SQL and SQL only: July 2009

Monday, July 27, 2009

Check Currently Running Statements

When the performance dips, the most frequently asked question is which SP/ which query is consuming the most of the CPU/memory/ IO. Till SQL 2k we either need to start a Profiler or need to check sysprocesses and run DBCC inputbuffer. More often than not it would not catch the actual running queries. So, it would be really useful if we have a query which lists down the currently executing queries and other useful details from sysprocesses.

SELECT   spid,
         TEXT                       AS [query],
         Db_name(sysprocesses.dbid) AS dbname,
         cpu,
         memusage,
         status,
         loginame,
         hostname,
         lastwaittype,
         last_batch,
         cmd,
         program_name
FROM     sys.sysprocesses
         OUTER APPLY Fn_get_sql(sql_handle)
WHERE    spid > 50
ORDER BY cpu DESC

DMV dm_exec_sql_text provides an option to list blocking queries.But it lists the currently active queries and not the ones in sleeping state. sysprocesses when used with fn_get_sql(sql_handle) provides details about all the current connections.

SELECT sqltext.TEXT,
       req.session_id,
       req.status,
       req.command,
       req.cpu_time,
       req.total_elapsed_time,
       req.blocking_session_id,
       Db_name(req.database_id) AS database_name,
       req.wait_type,
       req.wait_time,
       req.last_wait_type,
       req.reads,
       req.writes,
       req.logical_reads,
       sqltext_blocking.TEXT    AS blocking_stmt
FROM   sys.dm_exec_requests req
       LEFT OUTER JOIN sys.sysprocesses blocking
         ON blocking.spid = req.blocking_session_id
       OUTER APPLY sys.Dm_exec_sql_text(req.sql_handle) AS sqltext
       OUTER APPLY sys.Dm_exec_sql_text(blocking.sql_handle) AS sqltext_blocking
WHERE  req.session_id > 50

DMVs are cool arent they..Though fn_get_sql was introduced in SQL 2k SP3 it can be used effectively only with OUTER APPLY operator. fn_get_sql is a table valued function which means it cant take a column from a table in a query as its parameter. This was fixed in 2k5 with the introduction of OUTER APPLY operator.

Saturday, July 25, 2009

Check Database Fragmentation

Just thought it would be useful if we have a query to check the overall fragmentation percentage on our database. Just like DBCC showcontig gives fragmentation info at table level,it would be of some help to

check the same at database level. So here we go..

SELECT Sum(Round ((avg_page_space_used_in_percent / 100)

* page_count,0)) AS [Total Pages Used],

Sum(page_count) AS [Available Pages],

(Sum(Round((avg_page_space_used_in_percent / 100) * page_count, 0)) /

Sum(page_count)) * 100 AS [Percentage Used ],

Max(CASE WHEN index_type_desc IN ('HEAP')
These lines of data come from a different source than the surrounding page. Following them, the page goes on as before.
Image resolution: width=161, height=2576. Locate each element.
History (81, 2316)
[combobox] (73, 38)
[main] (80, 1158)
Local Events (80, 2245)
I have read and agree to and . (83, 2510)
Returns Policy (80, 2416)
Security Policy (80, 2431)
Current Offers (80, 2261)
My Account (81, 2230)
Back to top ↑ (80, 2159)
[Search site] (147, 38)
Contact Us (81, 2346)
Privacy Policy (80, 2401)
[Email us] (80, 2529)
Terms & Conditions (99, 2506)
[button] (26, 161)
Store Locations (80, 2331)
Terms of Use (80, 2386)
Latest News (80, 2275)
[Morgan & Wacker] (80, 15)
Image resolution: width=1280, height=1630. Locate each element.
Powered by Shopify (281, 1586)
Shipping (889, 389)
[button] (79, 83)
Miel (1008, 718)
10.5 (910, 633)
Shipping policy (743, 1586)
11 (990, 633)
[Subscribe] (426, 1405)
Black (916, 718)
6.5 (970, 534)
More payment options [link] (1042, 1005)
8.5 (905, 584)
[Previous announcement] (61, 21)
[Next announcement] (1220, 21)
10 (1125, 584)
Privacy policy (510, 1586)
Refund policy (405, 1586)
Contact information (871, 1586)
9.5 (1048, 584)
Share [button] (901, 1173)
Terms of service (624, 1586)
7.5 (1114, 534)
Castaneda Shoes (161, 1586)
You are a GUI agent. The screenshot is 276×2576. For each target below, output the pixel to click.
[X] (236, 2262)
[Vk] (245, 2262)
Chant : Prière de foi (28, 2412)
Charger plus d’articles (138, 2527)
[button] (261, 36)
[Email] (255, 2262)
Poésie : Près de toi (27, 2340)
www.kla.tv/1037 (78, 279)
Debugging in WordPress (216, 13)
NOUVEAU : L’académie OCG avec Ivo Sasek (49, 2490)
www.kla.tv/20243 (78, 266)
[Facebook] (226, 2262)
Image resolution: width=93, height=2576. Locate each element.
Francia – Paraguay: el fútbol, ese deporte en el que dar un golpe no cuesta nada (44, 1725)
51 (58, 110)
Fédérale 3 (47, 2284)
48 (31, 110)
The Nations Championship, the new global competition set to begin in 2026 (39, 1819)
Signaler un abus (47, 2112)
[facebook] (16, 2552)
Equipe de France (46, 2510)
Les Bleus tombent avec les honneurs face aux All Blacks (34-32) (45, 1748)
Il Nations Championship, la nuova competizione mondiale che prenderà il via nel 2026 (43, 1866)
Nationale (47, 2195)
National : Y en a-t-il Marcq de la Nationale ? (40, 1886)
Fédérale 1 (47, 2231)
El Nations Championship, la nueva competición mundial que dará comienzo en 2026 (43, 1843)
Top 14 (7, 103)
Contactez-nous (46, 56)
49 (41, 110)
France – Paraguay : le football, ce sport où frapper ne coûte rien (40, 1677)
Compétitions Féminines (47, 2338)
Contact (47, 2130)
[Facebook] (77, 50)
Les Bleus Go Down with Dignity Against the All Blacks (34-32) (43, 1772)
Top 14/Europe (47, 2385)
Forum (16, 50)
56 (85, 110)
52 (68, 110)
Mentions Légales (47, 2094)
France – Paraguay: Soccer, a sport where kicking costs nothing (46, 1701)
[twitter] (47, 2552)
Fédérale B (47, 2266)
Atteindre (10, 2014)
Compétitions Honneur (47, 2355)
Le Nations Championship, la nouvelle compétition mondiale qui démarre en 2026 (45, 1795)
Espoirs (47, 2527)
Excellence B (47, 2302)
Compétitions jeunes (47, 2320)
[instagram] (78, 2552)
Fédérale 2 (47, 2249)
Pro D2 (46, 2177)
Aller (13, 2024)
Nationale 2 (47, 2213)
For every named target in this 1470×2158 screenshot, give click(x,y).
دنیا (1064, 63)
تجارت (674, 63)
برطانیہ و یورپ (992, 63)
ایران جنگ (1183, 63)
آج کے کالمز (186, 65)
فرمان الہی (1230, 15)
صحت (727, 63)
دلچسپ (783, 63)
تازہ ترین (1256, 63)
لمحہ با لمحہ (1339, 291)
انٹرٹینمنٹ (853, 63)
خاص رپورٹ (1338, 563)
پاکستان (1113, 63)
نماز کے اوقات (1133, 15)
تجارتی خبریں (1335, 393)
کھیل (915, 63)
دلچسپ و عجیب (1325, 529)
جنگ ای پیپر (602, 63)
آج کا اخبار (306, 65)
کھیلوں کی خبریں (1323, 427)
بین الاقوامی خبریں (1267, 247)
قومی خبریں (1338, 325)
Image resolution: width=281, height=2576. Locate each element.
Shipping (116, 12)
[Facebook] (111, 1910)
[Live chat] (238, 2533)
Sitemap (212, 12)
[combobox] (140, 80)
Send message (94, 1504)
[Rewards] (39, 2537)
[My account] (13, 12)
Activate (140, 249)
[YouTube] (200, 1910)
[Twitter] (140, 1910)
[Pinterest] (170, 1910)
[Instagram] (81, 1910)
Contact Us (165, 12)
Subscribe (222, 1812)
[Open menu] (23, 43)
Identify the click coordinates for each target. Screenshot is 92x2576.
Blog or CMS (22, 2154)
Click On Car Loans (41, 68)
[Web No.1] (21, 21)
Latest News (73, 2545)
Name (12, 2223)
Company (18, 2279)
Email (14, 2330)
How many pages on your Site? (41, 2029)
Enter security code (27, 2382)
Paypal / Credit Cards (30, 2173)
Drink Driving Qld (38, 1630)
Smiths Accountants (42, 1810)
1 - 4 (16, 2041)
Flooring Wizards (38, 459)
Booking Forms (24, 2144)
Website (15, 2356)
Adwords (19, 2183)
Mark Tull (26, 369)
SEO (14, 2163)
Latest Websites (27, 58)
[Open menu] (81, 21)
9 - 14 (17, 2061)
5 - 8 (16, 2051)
AND record_count > 1000 THEN avg_fragmentation_in_percent ELSE 0 END)

AS [Maximum Extent Fragmentation],

Sum(CASE WHEN index_type_desc IN ('HEAP')

AND record_count > 1000 AND avg_fragmentation_in_percent > 10

THEN 1 ELSE 0 END) AS [No_of_Extent_Fragmented_Tables],

Sum(CASE WHEN index_type_desc NOT IN ('HEAP')

THEN (avg_fragmentation_in_percent * page_count) ELSE 0 END) /

Sum(CASE WHEN index_type_desc NOT IN ('HEAP') THEN page_count

ELSE 0 END) AS [Logical Fragmentation in %]

FROM sys.Dm_db_index_physical_stats(Db_id(),NULL,NULL,NULL,'DETAILED')

The script gives the following details:

Page Usage: It is the sum of used sections of each page in each table/index in entire the database. It is expressed as pages.

Available Pages: It is the sum of total number of pages available in the database.

Percentage Used: Ratio of Used Pages and Available Pages. Percentage Used is exactly the same number as Percentage Density seen in the result of DBCC Showcontig statement. But, this one is at the Database level but ShowContig is at table level. Percentage Used should be some where around 90 - 100% which means most of the pages are full and they are getting fully used.But the percentage also heavily depends on the fill factor selected when the indexes are designed.So the expected output for your database should be either close to Fill factors selected for huge tables or in excess of 90%. ( Default setting is 0% when fillfactors are not selected. 0% actually means 100% which implies that all your data pages can be 100% full and index pages can have one index entry space free ).Sudden variations in Percentage_Usage can cause a performance dip and hence its important for a DBA to monitor on a daily basis.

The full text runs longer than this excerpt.